To address these risks fueled by the growing adoption of remote access technologies in CPS environments, Claroty launched its newly enhanced Claroty xDome Secure Access (formerly Claroty Secure Remote Access). The solution balances frictionless access and secure control over interactions to CPS to improve productivity, reduce complexities and risk, and ensure compliance across first- and third-party users.

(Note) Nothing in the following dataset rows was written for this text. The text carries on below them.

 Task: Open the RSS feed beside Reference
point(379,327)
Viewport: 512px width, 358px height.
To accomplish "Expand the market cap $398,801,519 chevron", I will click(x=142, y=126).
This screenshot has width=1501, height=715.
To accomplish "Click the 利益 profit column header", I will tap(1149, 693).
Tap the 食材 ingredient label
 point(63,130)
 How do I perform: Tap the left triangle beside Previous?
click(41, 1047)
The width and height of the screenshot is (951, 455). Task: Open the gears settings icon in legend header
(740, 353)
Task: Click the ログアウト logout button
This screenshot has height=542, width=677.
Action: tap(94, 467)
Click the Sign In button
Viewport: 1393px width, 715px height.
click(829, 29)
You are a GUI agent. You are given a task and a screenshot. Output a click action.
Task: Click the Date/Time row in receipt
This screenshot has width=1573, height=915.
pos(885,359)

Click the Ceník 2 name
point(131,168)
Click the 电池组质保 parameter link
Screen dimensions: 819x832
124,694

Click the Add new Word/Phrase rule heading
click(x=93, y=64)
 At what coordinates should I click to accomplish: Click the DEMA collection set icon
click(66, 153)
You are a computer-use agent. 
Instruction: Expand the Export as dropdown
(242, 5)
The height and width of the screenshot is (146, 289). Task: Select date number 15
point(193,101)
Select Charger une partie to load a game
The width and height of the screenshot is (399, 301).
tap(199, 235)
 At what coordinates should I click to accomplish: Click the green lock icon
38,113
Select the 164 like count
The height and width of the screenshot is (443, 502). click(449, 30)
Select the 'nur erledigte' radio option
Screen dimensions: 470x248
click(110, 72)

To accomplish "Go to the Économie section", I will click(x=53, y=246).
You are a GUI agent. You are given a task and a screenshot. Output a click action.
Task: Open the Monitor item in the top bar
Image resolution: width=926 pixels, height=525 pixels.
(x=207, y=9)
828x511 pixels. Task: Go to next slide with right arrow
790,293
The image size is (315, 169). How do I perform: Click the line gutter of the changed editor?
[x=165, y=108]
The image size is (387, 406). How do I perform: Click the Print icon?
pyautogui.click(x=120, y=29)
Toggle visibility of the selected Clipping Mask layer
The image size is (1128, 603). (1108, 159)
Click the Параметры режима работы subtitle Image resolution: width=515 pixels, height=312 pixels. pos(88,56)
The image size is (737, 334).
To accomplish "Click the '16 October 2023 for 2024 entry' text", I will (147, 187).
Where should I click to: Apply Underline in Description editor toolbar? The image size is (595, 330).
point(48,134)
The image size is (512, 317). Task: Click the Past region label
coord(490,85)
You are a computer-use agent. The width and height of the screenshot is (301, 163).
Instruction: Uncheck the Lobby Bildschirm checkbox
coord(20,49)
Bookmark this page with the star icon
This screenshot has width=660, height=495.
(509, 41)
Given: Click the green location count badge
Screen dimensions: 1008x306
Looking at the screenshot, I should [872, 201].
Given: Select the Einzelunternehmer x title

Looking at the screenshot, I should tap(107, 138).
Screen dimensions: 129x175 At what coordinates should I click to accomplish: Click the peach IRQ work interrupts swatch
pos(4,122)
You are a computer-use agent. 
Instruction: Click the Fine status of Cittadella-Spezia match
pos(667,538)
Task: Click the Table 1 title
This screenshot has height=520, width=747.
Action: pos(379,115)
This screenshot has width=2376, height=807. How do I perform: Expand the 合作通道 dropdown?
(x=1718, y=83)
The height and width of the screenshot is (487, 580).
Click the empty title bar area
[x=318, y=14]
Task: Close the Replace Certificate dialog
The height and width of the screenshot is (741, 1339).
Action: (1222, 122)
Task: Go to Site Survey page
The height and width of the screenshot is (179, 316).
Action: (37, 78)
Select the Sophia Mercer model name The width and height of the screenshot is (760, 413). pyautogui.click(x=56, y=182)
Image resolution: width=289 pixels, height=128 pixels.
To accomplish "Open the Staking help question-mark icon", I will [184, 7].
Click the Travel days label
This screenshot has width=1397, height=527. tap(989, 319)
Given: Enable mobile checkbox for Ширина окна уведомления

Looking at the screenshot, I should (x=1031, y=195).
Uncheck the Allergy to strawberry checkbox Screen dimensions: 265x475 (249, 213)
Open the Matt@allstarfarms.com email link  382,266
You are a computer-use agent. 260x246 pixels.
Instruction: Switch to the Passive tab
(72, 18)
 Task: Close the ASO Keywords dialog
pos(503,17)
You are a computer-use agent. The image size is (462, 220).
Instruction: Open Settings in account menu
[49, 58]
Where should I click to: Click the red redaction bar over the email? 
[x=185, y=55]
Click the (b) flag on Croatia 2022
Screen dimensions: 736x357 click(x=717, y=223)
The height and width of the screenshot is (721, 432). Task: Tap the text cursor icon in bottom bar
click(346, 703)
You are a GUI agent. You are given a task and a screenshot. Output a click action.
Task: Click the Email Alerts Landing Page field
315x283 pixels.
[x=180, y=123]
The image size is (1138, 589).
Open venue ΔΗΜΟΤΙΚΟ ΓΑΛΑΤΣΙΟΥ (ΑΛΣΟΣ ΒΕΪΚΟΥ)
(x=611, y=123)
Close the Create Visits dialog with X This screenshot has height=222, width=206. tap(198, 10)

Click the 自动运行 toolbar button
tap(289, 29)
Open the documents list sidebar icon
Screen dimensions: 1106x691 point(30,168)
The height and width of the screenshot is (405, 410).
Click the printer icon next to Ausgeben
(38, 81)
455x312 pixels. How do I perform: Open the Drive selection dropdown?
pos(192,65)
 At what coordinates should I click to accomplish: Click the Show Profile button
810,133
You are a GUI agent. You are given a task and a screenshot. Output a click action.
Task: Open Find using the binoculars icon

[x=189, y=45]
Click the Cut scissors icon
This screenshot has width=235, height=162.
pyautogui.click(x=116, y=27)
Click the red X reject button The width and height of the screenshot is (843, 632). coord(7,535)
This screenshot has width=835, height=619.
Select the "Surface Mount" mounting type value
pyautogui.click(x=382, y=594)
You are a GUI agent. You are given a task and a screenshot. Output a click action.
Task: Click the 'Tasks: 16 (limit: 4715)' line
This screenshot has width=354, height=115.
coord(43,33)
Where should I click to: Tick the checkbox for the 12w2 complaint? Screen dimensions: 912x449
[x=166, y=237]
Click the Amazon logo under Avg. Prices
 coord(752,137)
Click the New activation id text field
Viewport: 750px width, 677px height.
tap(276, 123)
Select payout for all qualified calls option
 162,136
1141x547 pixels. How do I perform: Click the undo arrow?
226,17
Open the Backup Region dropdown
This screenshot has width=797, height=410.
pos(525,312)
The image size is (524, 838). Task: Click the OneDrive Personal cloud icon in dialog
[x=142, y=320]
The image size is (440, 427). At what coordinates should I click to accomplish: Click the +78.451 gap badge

Key Findings from Claroty’s Research

To shed light on the security implications of this increased connectivity, Claroty’s research group Team82 analyzed a sample of over 125,000 OT assets, their internet connection, and exploitability. Key findings include:

  • 3.7% of all OT assets have an insecure internet connection, meaning they communicate with the internet generally, excluding unidirectional, manufacturer, and endpoint security communications, allowing attackers to easily scan the IP address space to find and attempt to access them remotely.
  • 13% of engineering workstations (EWS) and human-machine interfaces (HMIs) have an insecure internet connection. These linchpin assets are used to monitor, control, and update production systems, and because they can connect up and down the Purdue Model architecture for ICS and in some cases to the enterprise IT network, attackers can use them as an initial foothold for lateral movement.
  • 36% of insecurely internet-connected EWS and HMIs contain at least one KEV. The combination of high criticality, high exposure, and high exploitability makes these assets prime targets for threat actors seeking to maximize operational disruption.

Mitigating Security Risks

“Our research supports the notion that increased remote access translates to an expanding attack surface and greater risk of disruption to critical infrastructure, which can ultimately impact public safety and the availability of vital services,” said Amir Preminger, vice president of research for Claroty’s Team82. “As remote access to mission-critical OT assets such as EWS and HMIs is now the standard operating approach, organizations must ensure they are equipped to grant access to specific assets intentionally and on a least-privileged basis.”